Monday 30 October 2017

Romanticism Comes of Age by Owen Barfield (1944) - From East to West

The first essay in Owen Barfield's 1944 collection Romanticism Come of Age is named From East to West - and it is one of the clearest, and most exciting, statement's of Barfield's basic field of concern: that is, the imagination. Here I will summarise the argument of the first four-and-a-half pages.

Barfield's thesis, and this is something of which he has convinced me, is that The Romantic movement was the start of something that was intended (by divine destiny) to be the next - and indeed final - qualitative stage in the evolution of human consciousness towards the divine mode of thinking.

Romantic artists such as Shelley, Beethoven, Byron and Wordsworth felt a creative-power in themselves in a way, and to a degree, that was new in human experience. However, this powerful feeling was never explicitly articulated - and because of this, the Romantic impulse was thwarted.

More exactly, the Romantics were clear that their sense of creative-power implied a new freedom - which appeared in a distorted, perverted, materialistic form to drive the French Revolution - and also a new emphasis of Beauty. Shelley stated that truth must be poetic - and not, therefore, abstract and dry, like the typical 'science'; Keats equated Truth with Beauty, and stated that he was certain only of the heart's affections and the truth of imagination.

Yet, for all their (correct, according to Barfield - and I agree) emphasis on the new possibilities of Freedom (more exactly human agency) and Beauty; the Romantics lacked an ultimate, metaphysical explanation of the basis of these assertions. In other words, although The Imagination was hailed as vital; it never was explained in what sense Imagination was True - in what sense imagination was a form of actual knowledge.

The Romantics should have explained why imagination was indeed a kind of knowing. That they did not, was what Barfield termed the tragedy of Romanticism; the lack of which led to the collapse of Romanticism into its present status as merely a kind of diversion, a superior form of 'Rest and Recuperation' (R&R) whose pragmatic role is now merely to keep-us-going in an increasingly materialist, reductionist modern world typified by globally-linked bureaucracy and the mass media.

In essence, Romanticism gave us Freedom and Beauty - but left Truth to unreformed, materialistic 'science' - where it throve for a while, but has by now died for lack of broader context - as professional science has become nothing-more-than a vast generic, careerist bureaucracy, that is not even trying to attain Truth.

For Barfield, the crux of this tragedy was specifically-located in chapter thirteen of ST Coleridge's Biographia Literaria (1817), at the point where the author postponed (and, as it turned-out, abandoned) his incipient attempt to do exactly what was needed - in a concise and explicit form. This crux has been subjected to deep analysis in Barfield's later work - especially the book What Coleridge Thought (1971) - in the course of which Barfield recovers the scattered fragments of Coleridge's 'lost' solution to the problem of imagination from the corpus of his writings.
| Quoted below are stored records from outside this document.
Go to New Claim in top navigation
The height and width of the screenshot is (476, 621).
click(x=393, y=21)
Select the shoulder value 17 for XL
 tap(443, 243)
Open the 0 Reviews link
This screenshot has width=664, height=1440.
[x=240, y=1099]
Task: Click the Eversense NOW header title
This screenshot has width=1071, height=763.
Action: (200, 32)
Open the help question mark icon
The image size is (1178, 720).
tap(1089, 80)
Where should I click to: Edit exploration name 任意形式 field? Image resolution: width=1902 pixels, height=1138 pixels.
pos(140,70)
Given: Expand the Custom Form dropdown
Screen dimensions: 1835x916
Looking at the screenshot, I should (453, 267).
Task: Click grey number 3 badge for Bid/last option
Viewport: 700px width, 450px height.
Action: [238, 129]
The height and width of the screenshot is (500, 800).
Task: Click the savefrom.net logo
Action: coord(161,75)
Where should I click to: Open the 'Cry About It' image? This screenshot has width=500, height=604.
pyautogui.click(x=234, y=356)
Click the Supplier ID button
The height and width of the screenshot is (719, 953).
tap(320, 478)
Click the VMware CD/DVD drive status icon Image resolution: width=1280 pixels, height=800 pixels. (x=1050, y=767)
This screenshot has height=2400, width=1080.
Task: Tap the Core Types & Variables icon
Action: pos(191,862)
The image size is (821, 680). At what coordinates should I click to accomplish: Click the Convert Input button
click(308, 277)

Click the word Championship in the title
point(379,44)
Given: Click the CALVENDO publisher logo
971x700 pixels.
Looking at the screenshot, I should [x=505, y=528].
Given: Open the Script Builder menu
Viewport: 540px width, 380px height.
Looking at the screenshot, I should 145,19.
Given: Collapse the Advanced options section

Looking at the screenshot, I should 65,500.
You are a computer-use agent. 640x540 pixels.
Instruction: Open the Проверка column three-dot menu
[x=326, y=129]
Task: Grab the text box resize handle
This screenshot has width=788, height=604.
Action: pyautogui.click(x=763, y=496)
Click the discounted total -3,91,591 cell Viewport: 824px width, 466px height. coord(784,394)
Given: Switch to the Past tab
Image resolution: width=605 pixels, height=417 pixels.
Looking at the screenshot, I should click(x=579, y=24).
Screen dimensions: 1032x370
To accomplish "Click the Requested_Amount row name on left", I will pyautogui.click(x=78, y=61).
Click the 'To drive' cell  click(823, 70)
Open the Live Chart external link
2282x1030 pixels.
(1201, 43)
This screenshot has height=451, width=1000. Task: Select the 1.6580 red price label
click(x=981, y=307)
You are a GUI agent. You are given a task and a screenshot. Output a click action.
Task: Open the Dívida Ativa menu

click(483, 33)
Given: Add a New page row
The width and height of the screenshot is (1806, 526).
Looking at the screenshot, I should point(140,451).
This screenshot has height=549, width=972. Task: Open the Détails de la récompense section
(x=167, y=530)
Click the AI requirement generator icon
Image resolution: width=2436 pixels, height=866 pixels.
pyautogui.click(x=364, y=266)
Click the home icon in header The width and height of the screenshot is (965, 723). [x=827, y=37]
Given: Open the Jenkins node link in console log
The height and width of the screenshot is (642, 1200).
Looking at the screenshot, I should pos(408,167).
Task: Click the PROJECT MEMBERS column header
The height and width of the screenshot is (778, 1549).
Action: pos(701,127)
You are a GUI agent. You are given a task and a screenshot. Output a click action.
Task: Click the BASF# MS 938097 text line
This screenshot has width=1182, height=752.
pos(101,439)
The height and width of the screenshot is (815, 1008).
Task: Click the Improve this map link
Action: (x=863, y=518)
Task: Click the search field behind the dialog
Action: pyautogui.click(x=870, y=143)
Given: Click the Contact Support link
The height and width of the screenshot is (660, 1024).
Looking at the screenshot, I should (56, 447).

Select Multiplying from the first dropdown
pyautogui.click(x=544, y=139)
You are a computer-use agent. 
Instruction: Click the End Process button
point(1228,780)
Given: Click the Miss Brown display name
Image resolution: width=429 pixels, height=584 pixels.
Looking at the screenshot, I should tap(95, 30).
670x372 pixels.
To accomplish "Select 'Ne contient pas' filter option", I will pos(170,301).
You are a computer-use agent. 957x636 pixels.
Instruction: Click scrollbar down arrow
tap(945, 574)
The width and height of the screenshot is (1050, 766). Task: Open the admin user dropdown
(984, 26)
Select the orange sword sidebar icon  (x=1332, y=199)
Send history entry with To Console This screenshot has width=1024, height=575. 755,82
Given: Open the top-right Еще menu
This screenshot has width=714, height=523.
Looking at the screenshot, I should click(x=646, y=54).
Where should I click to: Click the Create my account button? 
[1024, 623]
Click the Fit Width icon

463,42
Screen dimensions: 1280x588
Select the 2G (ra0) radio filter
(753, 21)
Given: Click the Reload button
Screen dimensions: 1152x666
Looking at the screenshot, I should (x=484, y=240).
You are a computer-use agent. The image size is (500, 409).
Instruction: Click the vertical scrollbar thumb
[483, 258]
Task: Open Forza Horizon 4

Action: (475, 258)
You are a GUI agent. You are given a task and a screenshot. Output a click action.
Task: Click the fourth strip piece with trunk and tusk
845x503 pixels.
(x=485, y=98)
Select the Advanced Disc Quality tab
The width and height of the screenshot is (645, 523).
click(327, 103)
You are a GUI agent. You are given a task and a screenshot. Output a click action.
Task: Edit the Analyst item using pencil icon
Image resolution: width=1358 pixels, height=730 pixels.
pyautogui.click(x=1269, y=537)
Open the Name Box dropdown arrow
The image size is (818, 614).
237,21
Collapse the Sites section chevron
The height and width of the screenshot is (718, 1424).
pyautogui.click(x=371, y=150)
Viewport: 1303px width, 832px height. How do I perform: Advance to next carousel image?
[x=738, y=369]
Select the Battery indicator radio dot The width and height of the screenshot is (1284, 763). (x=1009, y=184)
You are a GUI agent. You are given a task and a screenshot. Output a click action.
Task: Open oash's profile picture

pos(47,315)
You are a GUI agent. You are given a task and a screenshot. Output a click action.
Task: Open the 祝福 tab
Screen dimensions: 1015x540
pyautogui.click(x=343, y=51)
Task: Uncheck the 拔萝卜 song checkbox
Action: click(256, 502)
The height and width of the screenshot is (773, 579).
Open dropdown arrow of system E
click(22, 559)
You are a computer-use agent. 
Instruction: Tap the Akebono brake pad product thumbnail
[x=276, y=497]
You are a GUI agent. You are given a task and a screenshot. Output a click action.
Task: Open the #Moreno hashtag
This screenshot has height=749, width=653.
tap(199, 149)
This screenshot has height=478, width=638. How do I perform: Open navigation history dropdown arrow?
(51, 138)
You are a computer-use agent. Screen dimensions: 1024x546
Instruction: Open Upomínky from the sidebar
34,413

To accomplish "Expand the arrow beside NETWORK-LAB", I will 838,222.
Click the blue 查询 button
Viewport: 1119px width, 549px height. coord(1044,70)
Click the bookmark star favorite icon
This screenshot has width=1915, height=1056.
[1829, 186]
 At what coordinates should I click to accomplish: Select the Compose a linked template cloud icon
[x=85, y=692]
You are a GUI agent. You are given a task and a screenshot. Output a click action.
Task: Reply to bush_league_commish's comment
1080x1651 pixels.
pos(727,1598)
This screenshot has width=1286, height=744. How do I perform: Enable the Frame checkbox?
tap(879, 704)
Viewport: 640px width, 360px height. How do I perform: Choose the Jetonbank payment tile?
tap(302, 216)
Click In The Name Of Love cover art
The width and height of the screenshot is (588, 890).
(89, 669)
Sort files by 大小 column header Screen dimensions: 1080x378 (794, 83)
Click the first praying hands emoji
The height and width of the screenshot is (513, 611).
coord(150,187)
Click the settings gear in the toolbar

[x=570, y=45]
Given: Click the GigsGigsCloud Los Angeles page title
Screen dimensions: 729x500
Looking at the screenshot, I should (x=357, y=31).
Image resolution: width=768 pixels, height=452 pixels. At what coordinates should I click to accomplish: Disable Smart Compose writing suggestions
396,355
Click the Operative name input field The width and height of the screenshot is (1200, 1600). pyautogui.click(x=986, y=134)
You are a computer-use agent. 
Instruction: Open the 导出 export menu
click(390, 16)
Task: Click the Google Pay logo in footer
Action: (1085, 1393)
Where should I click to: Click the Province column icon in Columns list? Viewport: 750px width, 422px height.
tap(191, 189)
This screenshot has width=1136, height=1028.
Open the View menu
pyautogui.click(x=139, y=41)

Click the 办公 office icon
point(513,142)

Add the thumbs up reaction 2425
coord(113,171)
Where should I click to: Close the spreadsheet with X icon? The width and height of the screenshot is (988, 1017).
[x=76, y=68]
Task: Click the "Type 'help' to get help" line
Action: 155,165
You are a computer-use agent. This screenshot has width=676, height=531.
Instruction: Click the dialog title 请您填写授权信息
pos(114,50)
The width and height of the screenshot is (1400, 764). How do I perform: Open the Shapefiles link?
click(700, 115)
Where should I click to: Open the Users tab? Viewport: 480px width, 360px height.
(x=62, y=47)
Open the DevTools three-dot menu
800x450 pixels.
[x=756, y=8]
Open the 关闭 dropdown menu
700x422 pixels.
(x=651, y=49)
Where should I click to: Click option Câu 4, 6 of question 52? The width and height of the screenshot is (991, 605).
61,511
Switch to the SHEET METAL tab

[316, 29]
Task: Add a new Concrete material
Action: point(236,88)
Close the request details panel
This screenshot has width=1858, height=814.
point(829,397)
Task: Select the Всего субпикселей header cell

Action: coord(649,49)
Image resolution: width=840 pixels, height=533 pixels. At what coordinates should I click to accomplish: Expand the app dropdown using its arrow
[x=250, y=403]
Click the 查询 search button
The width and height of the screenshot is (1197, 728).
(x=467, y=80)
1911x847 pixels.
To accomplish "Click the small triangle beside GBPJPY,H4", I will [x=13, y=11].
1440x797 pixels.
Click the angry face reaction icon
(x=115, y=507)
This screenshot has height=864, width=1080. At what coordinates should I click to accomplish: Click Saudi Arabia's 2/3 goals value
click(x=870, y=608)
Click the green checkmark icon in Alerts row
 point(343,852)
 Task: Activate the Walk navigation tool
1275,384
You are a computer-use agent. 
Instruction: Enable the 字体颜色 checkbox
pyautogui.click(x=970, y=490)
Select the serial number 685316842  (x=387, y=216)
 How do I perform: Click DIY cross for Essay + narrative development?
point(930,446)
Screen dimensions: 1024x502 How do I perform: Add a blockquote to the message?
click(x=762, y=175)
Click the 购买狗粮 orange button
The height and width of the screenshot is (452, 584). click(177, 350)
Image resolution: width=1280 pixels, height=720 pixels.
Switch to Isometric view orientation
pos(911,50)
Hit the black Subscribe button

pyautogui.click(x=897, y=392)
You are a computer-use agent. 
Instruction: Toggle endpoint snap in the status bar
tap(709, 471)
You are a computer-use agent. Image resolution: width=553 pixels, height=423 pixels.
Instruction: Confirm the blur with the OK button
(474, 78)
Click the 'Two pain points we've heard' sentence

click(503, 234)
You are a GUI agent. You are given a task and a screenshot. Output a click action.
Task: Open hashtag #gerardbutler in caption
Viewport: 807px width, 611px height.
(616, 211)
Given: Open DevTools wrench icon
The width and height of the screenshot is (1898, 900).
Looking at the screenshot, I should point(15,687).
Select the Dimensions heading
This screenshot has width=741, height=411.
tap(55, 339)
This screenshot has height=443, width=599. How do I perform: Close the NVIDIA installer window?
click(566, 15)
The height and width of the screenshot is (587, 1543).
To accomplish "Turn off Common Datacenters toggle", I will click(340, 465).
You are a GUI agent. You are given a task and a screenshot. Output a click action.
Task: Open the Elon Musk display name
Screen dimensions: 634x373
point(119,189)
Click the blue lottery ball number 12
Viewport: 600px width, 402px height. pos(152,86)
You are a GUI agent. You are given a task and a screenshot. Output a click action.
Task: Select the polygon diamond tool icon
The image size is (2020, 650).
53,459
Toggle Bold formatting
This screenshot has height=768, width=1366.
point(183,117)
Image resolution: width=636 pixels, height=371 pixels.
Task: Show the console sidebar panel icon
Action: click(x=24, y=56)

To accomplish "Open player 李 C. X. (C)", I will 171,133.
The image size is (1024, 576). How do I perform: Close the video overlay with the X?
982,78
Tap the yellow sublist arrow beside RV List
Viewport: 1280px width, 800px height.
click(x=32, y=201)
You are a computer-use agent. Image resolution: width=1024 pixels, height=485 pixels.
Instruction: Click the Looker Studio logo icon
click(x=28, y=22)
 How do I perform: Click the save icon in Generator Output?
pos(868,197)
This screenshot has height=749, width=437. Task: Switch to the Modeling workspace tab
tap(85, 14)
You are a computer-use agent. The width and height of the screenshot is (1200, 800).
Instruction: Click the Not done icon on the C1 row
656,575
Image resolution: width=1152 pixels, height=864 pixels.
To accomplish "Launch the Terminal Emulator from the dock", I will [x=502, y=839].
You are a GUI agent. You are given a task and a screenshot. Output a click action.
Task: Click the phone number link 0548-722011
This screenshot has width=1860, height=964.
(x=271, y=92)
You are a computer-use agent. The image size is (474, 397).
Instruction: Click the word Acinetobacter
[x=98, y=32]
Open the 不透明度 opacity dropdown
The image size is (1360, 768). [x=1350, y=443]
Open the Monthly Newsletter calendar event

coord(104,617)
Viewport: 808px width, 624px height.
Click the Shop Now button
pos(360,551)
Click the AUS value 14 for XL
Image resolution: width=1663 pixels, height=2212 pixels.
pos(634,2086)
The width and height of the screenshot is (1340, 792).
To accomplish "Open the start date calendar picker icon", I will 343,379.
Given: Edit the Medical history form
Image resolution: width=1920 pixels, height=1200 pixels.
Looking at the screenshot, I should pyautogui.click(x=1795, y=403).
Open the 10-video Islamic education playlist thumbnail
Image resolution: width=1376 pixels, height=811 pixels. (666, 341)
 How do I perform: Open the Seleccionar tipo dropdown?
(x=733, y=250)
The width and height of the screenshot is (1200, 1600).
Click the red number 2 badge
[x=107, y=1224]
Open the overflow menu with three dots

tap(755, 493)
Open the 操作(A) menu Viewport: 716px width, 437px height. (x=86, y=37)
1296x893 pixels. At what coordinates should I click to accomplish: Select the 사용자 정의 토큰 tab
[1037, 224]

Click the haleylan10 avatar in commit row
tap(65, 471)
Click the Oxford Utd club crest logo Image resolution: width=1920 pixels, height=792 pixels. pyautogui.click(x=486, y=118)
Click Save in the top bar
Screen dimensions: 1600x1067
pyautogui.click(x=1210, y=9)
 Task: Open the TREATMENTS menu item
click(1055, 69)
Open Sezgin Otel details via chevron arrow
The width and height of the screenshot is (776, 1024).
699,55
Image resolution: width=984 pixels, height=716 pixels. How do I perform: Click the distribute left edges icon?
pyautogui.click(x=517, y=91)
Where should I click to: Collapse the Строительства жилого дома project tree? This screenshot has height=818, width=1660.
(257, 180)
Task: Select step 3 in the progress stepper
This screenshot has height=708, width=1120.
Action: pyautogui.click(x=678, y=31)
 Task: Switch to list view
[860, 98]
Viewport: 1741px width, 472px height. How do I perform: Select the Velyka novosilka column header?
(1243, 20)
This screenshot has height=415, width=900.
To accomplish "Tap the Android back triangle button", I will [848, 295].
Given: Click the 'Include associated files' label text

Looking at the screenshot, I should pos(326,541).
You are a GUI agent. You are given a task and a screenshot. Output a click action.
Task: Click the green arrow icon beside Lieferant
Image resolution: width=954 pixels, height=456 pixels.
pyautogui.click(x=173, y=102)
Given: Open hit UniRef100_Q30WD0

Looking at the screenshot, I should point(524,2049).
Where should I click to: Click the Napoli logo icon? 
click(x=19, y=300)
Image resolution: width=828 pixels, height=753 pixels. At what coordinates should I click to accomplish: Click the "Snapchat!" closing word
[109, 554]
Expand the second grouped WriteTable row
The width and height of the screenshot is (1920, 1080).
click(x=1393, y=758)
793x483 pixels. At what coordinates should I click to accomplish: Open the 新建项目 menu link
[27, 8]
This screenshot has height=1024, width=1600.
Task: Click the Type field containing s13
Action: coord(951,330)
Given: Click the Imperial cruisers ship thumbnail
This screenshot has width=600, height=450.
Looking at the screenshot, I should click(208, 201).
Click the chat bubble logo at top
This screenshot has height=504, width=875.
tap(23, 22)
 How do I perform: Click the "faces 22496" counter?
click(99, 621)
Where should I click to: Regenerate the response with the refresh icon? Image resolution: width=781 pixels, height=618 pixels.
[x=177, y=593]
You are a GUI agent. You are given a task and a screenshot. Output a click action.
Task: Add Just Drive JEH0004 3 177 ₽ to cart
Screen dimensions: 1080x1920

However, Barfield is able to announce that Romanticism has, indeed, come of age, and has achieved its philosophical completion, in the work of Rudolf Steiner. This happened via Goethe - who did not articulate philosophically but instead lived the fullness of Romanticism - the answer being made explicit and public in the years between Steiner's Theory of Knowledge Implicit in Goethe's World Conception of 1886 and The Philosophy of Freedom of 1894. Steiner made Goethe's implicit-lived-answer into exactly the concise, focused and explicit philosophical account that the original Romantics failed to provide.

However, for various reasons (mostly bad, some understandable) Steiner's answer has been ignored by the mainstream - and Western Society continued as if it never had happened. In one sense, Barfield's life was spent in trying to revisit this lost-moment when Romanticism failed to ask and answer the necessary question. Barfield compares this with Sir Percival/ Parsifal's failure to ask the right question at the right time in the Quest for the Holy Grail - it took a long time and a lot of suffering before the question could again be asked, and this time answered.

For Barfield, the period of suffering would include the terrible 20th century he lived-through (with its materialism, atheism, totalitarianism, world wars and international mass exterminations) and - no doubt - the current 21st century with its pervasive nihilistic despair and mandatory insanity in all Western societies.

But now we have Barfield to add to Steiner; and the answer is there for anybody prepared to make the effort first to understand it; and then to begin to practise it. The destiny of Romanticism can now be completed, imagination and science can be synthesised - and can become our way of life.